* TASK PROMPT *
Take the stretch of rows below from the line containing "pixels, height=960 pixels." through the last row, and format it as a numbered list with blank lines omitted.

* DATA TO PROCESS *
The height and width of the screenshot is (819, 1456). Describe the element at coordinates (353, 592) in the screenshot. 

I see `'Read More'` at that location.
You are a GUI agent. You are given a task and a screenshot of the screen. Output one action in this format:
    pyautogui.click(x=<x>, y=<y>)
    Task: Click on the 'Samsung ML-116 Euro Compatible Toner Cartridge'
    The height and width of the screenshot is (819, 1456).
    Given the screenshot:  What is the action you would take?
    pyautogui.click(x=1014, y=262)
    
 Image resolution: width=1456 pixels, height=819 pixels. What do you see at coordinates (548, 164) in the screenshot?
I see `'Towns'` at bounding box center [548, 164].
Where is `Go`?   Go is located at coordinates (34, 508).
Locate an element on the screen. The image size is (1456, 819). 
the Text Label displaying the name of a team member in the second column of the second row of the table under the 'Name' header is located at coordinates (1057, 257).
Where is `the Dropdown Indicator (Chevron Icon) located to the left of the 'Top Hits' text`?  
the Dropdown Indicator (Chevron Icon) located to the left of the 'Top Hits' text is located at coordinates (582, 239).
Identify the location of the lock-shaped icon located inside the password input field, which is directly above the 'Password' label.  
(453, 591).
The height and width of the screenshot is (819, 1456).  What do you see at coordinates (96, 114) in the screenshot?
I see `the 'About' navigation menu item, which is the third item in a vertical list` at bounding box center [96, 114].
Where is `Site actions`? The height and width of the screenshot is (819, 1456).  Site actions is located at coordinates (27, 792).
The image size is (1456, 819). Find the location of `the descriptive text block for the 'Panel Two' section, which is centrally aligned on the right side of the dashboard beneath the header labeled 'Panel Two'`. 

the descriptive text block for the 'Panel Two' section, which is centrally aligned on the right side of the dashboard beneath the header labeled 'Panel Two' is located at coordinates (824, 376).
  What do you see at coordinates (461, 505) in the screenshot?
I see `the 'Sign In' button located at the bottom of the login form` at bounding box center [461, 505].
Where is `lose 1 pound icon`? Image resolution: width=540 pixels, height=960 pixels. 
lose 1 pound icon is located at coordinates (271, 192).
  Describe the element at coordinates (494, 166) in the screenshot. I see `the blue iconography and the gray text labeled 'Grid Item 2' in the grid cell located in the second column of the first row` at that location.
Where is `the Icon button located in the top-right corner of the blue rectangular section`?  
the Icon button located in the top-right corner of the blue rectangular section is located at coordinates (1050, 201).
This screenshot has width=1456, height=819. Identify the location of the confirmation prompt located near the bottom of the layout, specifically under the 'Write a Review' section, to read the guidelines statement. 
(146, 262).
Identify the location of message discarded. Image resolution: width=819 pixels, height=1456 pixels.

* THE OUTPUT *
1. Where is `lose 1 pound icon`? Image resolution: width=540 pixels, height=960 pixels. 
2. lose 1 pound icon is located at coordinates (271, 192).
3.   Describe the element at coordinates (494, 166) in the screenshot. I see `the blue iconography and the gray text labeled 'Grid Item 2' in the grid cell located in the second column of the first row` at that location.
4. Where is `the Icon button located in the top-right corner of the blue rectangular section`?  
5. the Icon button located in the top-right corner of the blue rectangular section is located at coordinates (1050, 201).
6. This screenshot has width=1456, height=819. Identify the location of the confirmation prompt located near the bottom of the layout, specifically under the 'Write a Review' section, to read the guidelines statement. 
7. (146, 262).
8. Identify the location of message discarded. Image resolution: width=819 pixels, height=1456 pixels.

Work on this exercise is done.